TCS Group Holdings Berhad Q4 2025 Interim Financial Report: Revenue Growth, Profit Improvement, and Legal Updates

TCS Group Holdings Berhad Q4 2025 Interim Financial Report Analysis

TCS Group Holdings Berhad Reports Strong Q4 2025 Performance Amid Ongoing Legal Developments

Key Highlights:

  • Revenue surged 58.5% year-on-year (YoY) to RM140.67 million in Q4 2025, driven by robust progress billings from ongoing projects.
  • Profit after tax (PAT) for Q4 2025 increased significantly to RM0.67 million from RM0.22 million in Q4 2024, a 200% rise.
  • Full-year revenue stood at RM356.05 million, slightly down from RM392.87 million in 2024 due to completion of major projects; however, PAT improved 56.1% YoY to RM2.32 million.
  • Net asset per share remained stable at RM0.13 despite the issuance of new shares.
  • Completion of a private placement raised RM6.26 million, fully utilized for working capital and listing expenses.
  • Outstanding borrowings totaled RM37.96 million, predominantly secured and denominated in Ringgit Malaysia.
  • Ongoing material litigation concerning a significant adjudication claim of approximately RM6.14 million, with appeals and court proceedings extending into 2026.

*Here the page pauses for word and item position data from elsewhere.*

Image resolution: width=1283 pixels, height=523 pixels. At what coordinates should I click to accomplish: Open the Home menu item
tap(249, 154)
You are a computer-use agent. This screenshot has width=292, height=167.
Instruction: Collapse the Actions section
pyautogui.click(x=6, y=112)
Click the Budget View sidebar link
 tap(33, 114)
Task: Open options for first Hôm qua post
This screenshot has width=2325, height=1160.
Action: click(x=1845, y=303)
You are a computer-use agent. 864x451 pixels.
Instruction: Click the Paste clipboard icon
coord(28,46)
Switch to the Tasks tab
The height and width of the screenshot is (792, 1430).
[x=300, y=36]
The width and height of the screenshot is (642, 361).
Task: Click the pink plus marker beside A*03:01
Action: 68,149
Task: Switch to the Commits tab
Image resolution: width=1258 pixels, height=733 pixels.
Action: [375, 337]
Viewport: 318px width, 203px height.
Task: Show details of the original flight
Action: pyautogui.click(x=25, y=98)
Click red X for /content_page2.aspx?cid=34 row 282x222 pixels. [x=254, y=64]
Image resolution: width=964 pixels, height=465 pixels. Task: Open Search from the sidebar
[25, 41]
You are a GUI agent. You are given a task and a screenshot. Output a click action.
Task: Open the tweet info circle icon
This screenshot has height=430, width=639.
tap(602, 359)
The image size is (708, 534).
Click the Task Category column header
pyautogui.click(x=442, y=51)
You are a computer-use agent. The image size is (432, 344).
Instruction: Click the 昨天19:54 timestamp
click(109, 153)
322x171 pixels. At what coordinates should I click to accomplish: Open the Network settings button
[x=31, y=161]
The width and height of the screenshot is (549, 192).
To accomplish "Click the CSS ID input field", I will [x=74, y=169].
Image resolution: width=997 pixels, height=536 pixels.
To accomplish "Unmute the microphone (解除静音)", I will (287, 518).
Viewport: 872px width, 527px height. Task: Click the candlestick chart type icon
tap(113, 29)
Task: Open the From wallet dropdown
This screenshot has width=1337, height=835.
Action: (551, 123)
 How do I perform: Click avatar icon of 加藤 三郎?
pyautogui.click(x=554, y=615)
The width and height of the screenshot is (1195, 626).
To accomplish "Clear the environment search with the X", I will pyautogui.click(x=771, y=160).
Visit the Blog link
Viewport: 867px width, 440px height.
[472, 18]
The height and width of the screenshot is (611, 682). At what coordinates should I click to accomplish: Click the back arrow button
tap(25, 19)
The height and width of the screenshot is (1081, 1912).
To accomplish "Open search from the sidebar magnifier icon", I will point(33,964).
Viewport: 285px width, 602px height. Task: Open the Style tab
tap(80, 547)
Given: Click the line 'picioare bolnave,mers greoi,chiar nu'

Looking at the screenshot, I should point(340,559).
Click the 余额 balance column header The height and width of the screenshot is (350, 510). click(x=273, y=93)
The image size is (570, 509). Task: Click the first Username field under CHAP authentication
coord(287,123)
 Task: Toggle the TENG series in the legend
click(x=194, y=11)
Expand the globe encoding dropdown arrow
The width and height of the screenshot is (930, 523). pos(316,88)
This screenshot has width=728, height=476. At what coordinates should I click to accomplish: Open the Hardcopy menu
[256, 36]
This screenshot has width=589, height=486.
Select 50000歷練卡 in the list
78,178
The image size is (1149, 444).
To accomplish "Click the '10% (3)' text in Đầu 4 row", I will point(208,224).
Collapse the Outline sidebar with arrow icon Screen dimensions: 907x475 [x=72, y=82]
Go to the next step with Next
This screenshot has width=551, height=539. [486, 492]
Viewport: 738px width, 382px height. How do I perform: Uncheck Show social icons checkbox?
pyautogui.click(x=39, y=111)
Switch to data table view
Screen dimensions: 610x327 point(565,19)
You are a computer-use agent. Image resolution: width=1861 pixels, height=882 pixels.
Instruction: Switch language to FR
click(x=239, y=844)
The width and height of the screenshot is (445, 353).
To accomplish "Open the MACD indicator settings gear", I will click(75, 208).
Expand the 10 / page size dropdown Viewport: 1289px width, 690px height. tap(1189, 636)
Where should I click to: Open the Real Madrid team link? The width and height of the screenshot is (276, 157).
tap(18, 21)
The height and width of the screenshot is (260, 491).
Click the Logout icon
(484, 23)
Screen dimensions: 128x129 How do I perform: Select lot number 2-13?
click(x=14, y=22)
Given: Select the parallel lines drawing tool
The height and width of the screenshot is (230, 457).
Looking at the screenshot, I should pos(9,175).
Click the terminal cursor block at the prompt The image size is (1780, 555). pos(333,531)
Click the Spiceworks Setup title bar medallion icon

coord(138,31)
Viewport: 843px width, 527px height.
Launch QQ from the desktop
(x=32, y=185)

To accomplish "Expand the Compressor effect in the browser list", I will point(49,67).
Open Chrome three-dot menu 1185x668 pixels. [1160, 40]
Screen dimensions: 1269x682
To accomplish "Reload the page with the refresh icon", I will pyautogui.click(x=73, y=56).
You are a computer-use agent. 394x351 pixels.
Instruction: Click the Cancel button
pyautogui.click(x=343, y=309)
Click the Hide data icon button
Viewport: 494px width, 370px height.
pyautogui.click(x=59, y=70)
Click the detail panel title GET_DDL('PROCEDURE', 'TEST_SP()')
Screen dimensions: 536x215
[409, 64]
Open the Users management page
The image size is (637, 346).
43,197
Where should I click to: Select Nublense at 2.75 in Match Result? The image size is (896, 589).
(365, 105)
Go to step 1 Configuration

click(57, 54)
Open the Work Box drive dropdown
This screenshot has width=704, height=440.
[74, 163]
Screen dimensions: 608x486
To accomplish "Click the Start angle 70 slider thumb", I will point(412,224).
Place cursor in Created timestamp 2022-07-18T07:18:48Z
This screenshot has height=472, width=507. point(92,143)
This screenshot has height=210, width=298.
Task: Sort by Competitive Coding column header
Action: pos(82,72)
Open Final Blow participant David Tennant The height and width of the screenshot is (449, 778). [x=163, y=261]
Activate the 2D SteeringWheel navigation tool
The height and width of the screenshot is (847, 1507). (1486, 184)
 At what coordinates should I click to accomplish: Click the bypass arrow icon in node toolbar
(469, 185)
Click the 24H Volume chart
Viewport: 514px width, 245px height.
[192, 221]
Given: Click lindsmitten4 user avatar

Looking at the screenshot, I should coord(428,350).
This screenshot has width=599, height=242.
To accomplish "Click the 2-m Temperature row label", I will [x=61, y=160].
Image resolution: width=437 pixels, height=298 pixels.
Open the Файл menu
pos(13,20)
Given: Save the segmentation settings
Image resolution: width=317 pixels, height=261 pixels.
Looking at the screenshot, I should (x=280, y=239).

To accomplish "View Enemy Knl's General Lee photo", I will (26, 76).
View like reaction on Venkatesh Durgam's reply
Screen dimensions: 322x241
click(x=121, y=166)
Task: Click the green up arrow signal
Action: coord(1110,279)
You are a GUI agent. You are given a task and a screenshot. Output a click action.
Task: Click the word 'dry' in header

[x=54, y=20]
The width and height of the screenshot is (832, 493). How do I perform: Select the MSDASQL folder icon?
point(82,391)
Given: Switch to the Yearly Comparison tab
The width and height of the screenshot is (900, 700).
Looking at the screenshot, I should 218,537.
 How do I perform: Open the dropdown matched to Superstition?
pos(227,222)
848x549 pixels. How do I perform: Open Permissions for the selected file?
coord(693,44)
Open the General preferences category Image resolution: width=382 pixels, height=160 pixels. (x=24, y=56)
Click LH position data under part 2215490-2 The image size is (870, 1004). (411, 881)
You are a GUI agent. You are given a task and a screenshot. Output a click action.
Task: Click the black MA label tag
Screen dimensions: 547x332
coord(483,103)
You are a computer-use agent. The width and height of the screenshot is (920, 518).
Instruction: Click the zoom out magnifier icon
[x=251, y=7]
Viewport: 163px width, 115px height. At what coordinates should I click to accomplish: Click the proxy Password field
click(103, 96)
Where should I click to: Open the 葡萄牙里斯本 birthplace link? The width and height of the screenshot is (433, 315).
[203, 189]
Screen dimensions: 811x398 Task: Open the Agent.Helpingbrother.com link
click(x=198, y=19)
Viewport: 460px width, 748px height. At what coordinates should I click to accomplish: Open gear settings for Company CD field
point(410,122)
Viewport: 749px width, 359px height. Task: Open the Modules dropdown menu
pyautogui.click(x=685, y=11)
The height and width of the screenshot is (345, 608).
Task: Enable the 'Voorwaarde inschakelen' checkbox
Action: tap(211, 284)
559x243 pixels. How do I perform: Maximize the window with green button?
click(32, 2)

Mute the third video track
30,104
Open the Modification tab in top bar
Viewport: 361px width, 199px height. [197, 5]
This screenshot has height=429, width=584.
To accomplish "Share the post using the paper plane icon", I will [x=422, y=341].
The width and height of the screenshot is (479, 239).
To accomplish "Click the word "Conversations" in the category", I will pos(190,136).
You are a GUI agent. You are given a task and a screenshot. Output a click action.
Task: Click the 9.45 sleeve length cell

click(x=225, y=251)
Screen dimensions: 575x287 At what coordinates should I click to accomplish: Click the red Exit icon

Financial Performance in Detail

TCS Group Holdings recorded a substantial increase in revenue for the fourth quarter ended 31 December 2025, reaching RM140.67 million, compared to RM88.76 million in the same quarter last year. This 58.5% increase was primarily driven by progress billings from key ongoing projects such as Arcadia Residences (Bandar Saujana Putra), Setia Bayuemas (Klang), i23 & i24 Semi-D factories (Sime Darby Elmina Business Park), and the Pan Borneo Highway Phase 1b Work Package 32 in Sabah.

The Group’s gross profit for Q4 2025 improved to RM4.67 million from RM2.57 million in Q4 2024, supported by better project margins. Administrative expenses rose in line with business expansion but were effectively managed. The net profit attributable to owners of the company rose to RM0.69 million for the quarter, compared to RM0.17 million in the prior year, translating to basic earnings per share (EPS) of 0.10 sen, up from 0.03 sen.

For the full year, revenue came in at RM356.05 million, a 9% decrease compared to RM392.87 million in 2024. The reduction was attributed to the completion of several large projects (M Arisa at Sentul, IOI Moxy Hotel Putrajaya, Tropicana Miyu at Petaling Jaya). Despite lower revenue, the Group’s profit after tax improved by 56.1% to RM2.32 million, reflecting improved operational efficiency, higher gross margins on ongoing projects, and reduced finance costs due to lower borrowings.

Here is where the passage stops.